YOUR INSTRUCTIONS: Leave out every picture, and restate word for word only the lines from the one containing "The image size" through the end of the material.

INFORMATION PROVIDED:
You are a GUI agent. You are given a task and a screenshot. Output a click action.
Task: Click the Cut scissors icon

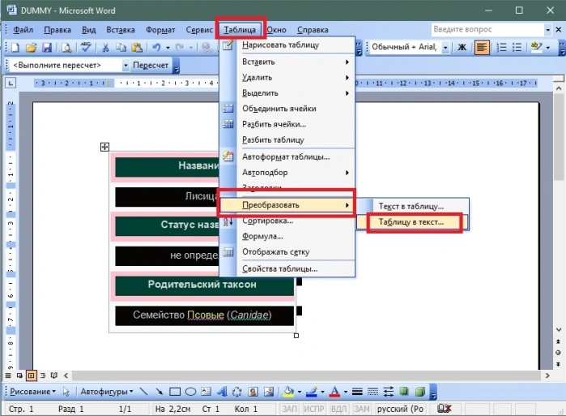click(105, 47)
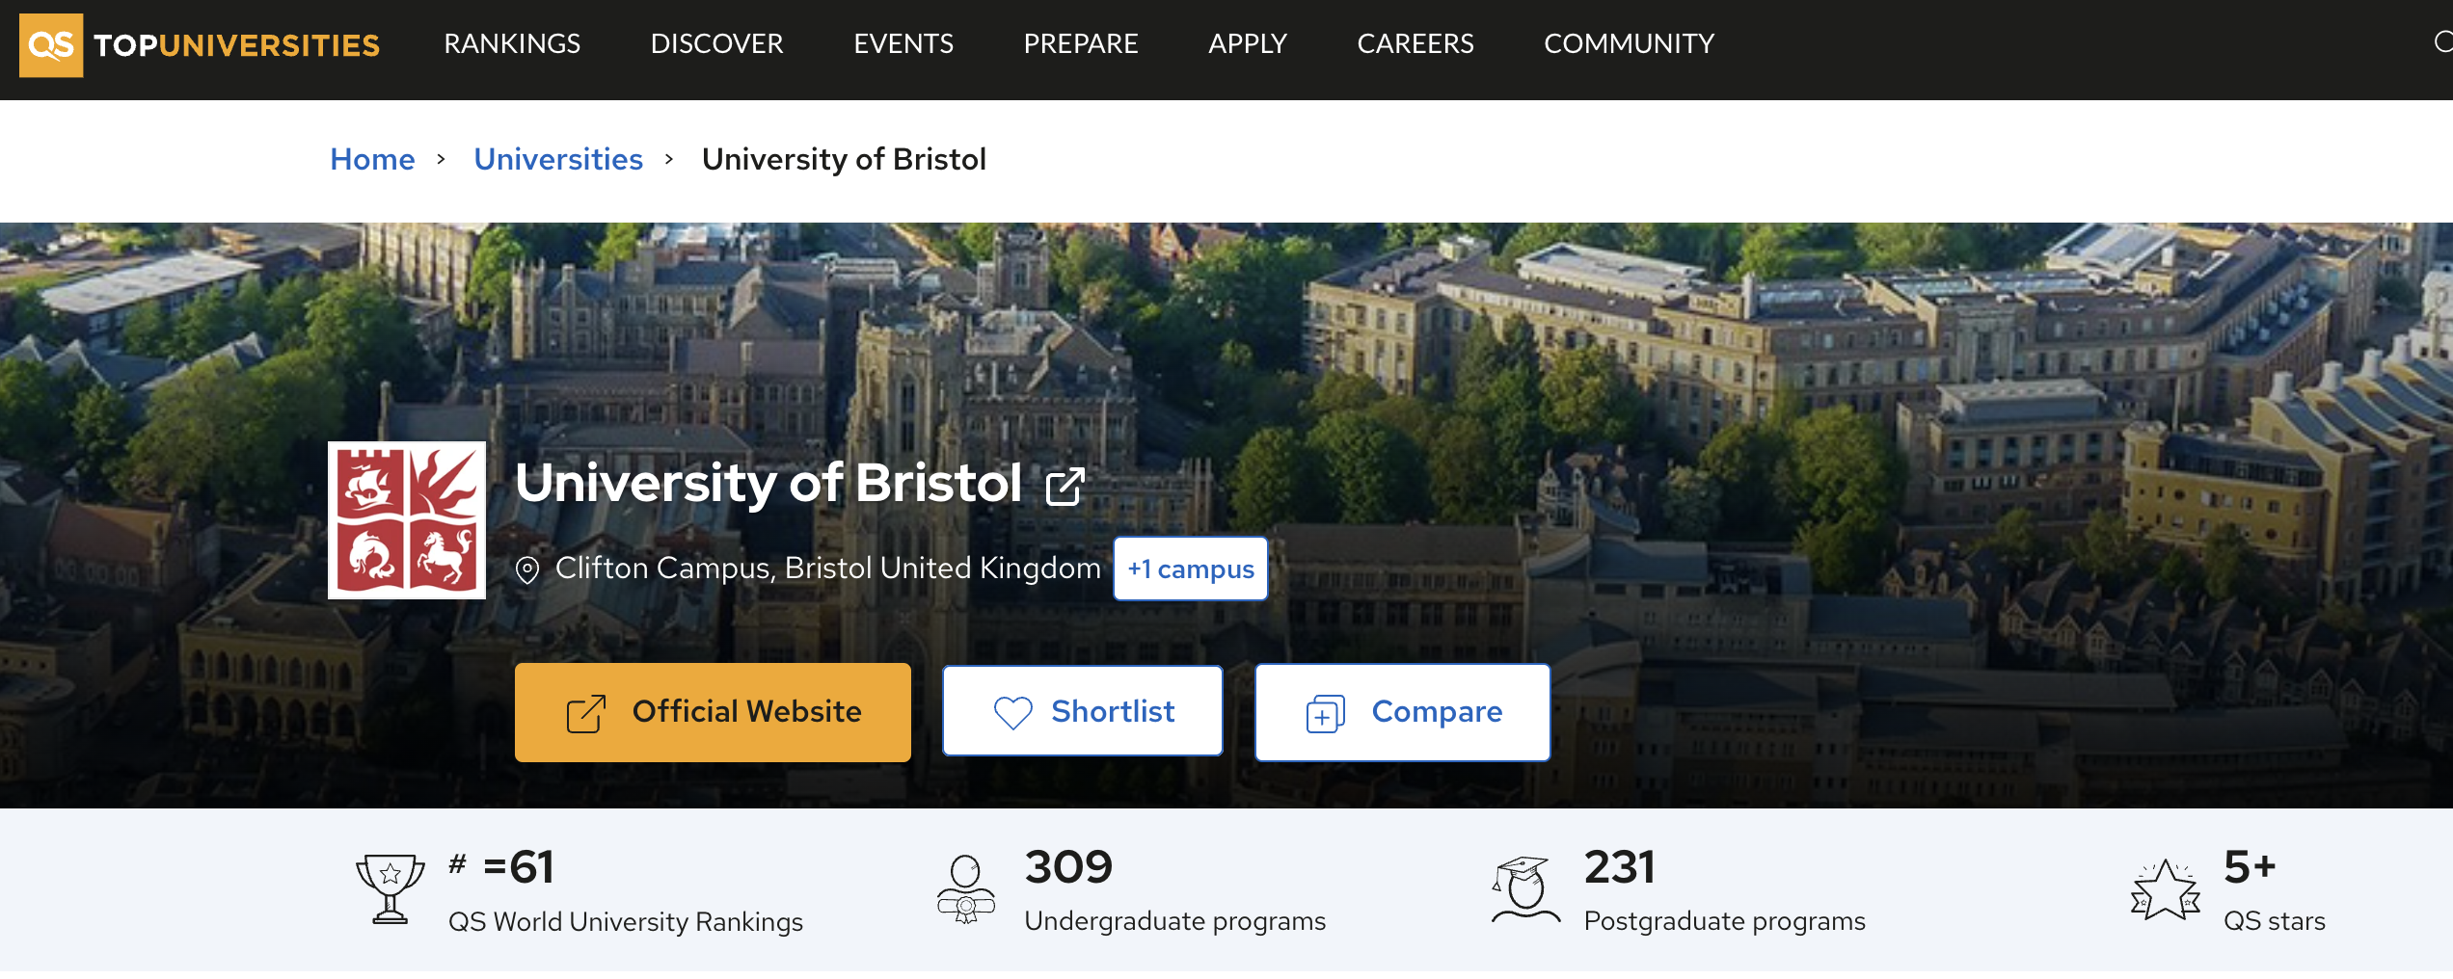Click the postgraduate programs graduate icon

coord(1525,889)
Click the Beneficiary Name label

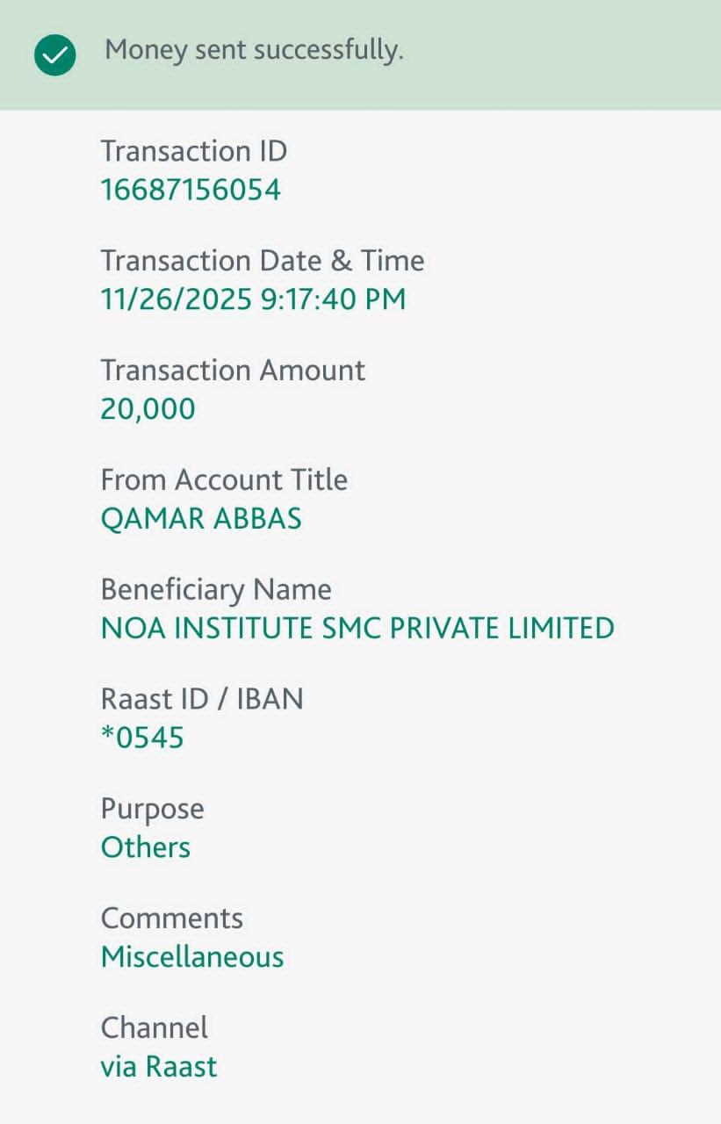216,589
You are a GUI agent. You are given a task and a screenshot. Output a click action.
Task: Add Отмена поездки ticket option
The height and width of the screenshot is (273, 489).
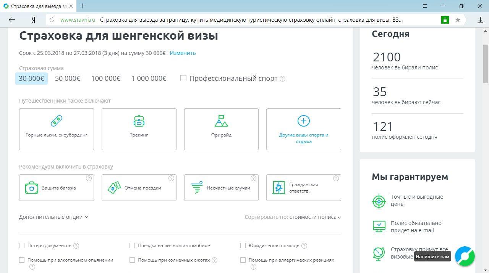pos(114,188)
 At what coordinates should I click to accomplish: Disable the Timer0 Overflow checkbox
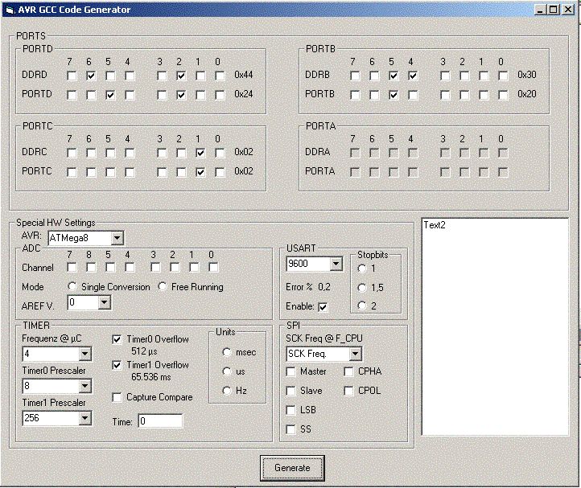(x=117, y=339)
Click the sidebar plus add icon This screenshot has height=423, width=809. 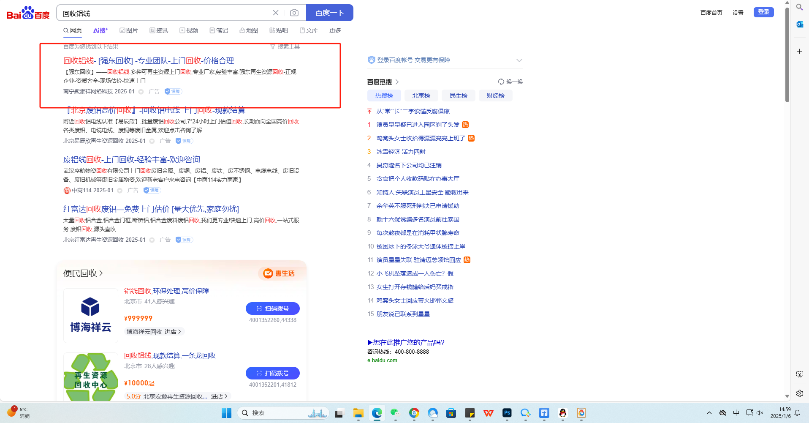point(799,52)
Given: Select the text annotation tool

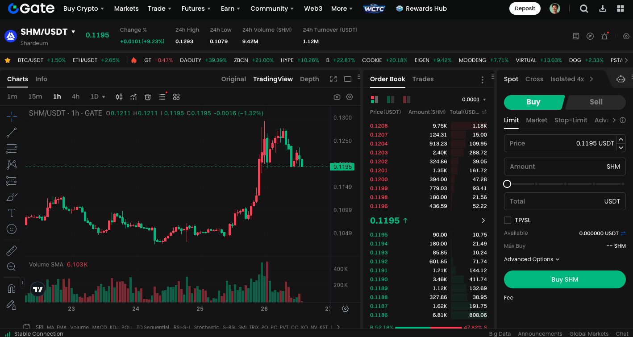Looking at the screenshot, I should [x=11, y=213].
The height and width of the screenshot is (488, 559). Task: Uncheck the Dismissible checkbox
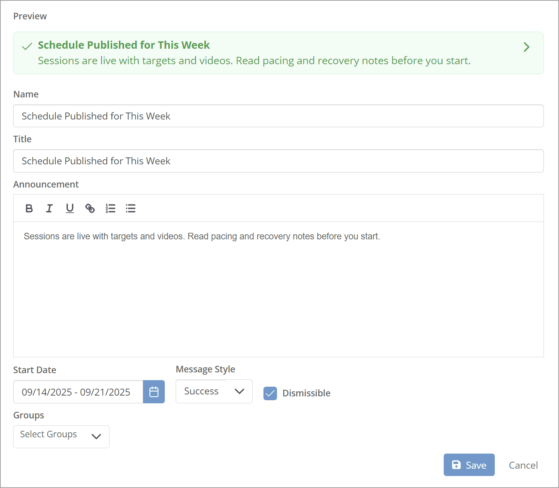point(270,393)
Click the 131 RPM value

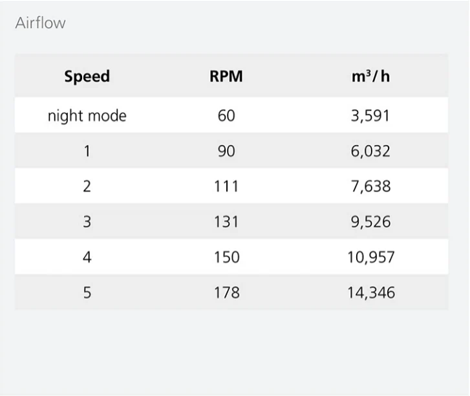[x=226, y=222]
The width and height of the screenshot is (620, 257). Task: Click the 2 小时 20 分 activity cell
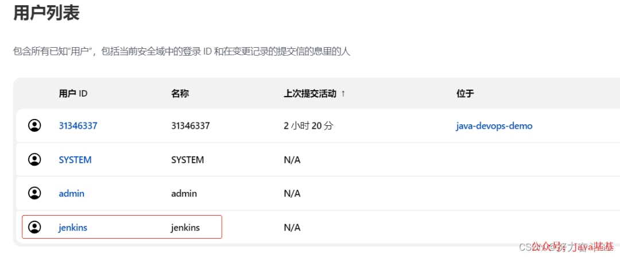coord(308,126)
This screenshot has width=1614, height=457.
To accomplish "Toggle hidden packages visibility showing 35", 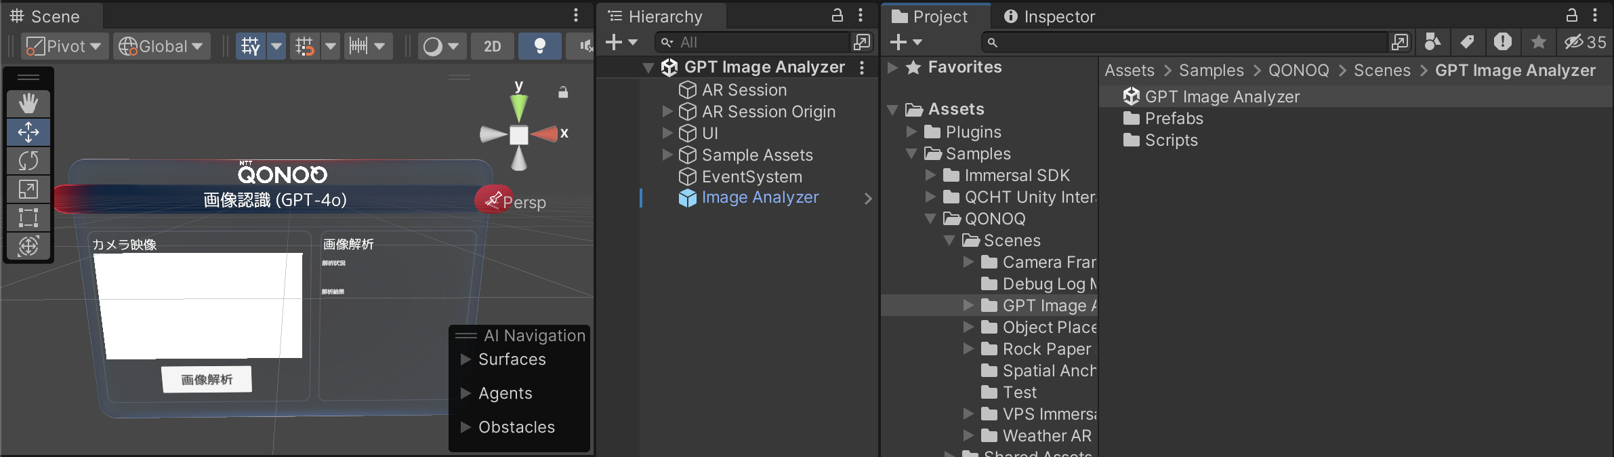I will tap(1585, 42).
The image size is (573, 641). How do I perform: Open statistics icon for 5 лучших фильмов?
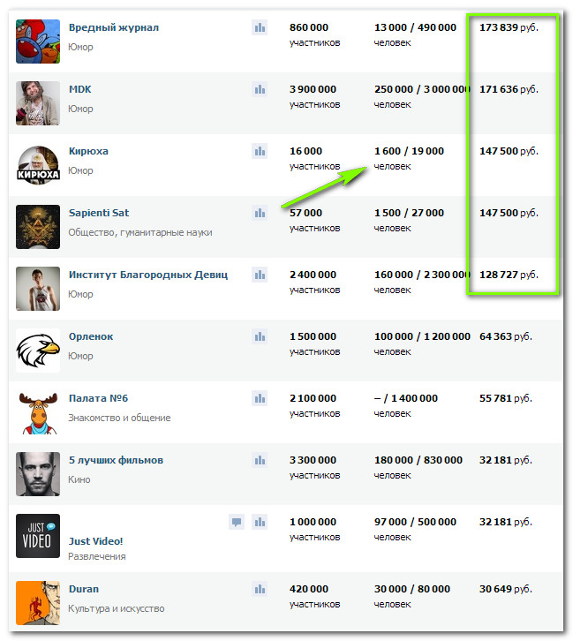click(260, 460)
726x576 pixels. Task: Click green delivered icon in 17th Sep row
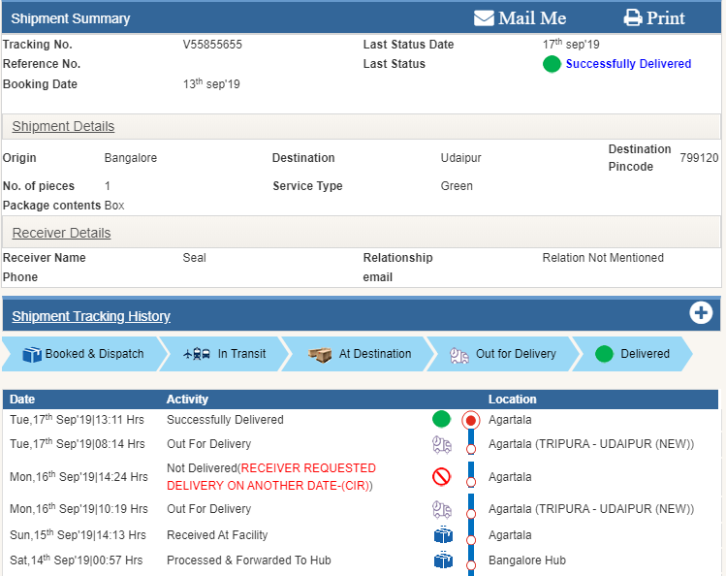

RESPONSE:
The image size is (573, 641). How do I perform: Open statistics icon for 5 лучших фильмов?
click(260, 460)
726x576 pixels. Task: Click green delivered icon in 17th Sep row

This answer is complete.